Data Privacy and the Law
Keeping customer data and away from prying eyes
Compliance, compliance, compliance!
The GDPR
The General Data Protection Regulation (GDPR) was implemented May 25th 2018. The compliance document outlines regulations that businesses holding information of EU citizens have to follow. To ensure that you are following the GDPR, make sure that:
You consider privacy by design. This clause states that only the personal information critical to the company functioning can be kept, and that this data should only be accessible to those in the company that need it.
Second, it is important for companies to follow the ‘right to be forgotten’. This outlines the fact that data that is no longer being used for its original purpose or a user no longer consents to its use, then it must be deleted.
Third, data must be deleted by the company when a customer revokes their consent to it being stored. Furthermore, companies must provide clear
Finally, GDPR states that in the case of a data breach, companies must notify all the parties that are affected. Affected clients must be notified immediately after the compromise, and regulators within a 72 hour window.
The Canadian data privacy act
On November 1st 2018, Canada implemented their own Data Privacy Act. This regulation outlines who must be notified when a data breach occurs. In the act, it states that organizations can face fines of up to $100 000 if they fail to notify the privacy commissioner of Canada or the customers affected by the breach.
The report for the privacy commissioner needs to contain as much information on the breach as possible. It must describe the cause and scope of the damage, as well as the estimate number of people that are affected. Additionally, this report must include the strategy that the company plans to mitigate the damages and repair the breach.
No organization is immune to data breaches
Organizations will always be under threat of data breaches. In the past few years alone, Multinational companies including American Express, Yahoo, Capital One, and Retrieval-Masters Creditors Bureau have all been victims of data breaches.
In the Capital One data breach alone, personal data of over 106 million of its customers were illegally accessed, with addresses, credit scores, dates of births, and reported incomes among the data that was leaked. Capital One reported the cost of the attack to be between $100 million to $150 million.

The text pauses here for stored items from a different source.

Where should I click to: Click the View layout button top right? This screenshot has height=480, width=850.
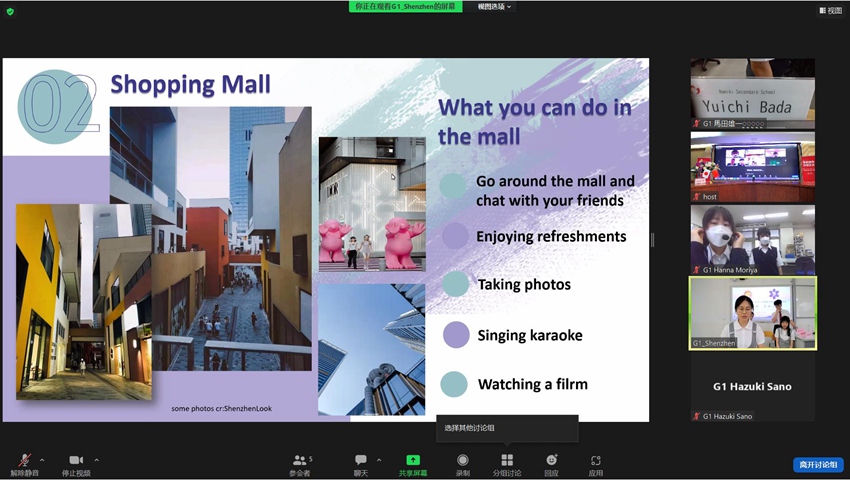click(x=830, y=10)
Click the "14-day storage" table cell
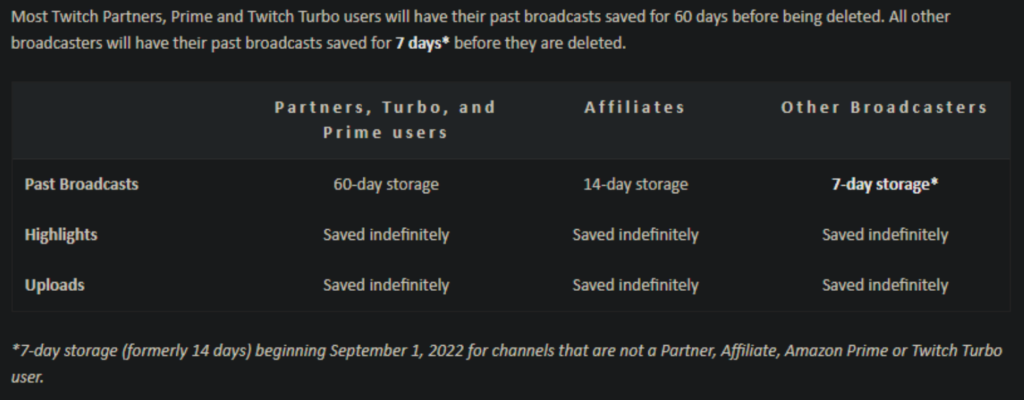The height and width of the screenshot is (400, 1024). [x=635, y=185]
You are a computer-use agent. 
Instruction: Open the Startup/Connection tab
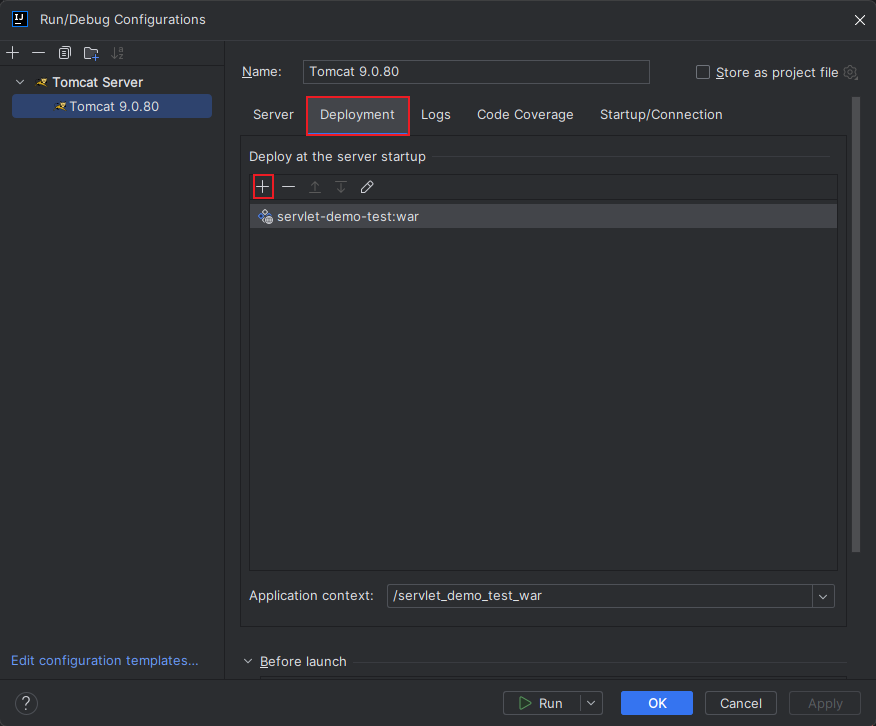pos(661,115)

How should you keep your data safe?
In order to protect yourself from external data breaches, it is important to keep your network secured with a firewall and to keep your machines up-to-date with the latest software updates. While this can help protect your company from external threats, it is also essential to keep your employees informed on signs of phishing and suspicious emails in order to reduce the chance of a malicious link being clicked.
Ransomware often comes with Data Theft
Ransomware is a type of malware that locks data behind a ransomwall in order to extort money out of victims. However, it has been found that oftentimes ransomware is accompanied by data theft, even if cyberattackers do not explicitly say that data is being stolen. In many cases, only if victims refuse to fold to the pressure of the ransomwall that the attackers threaten to release sensitive stolen information to the public.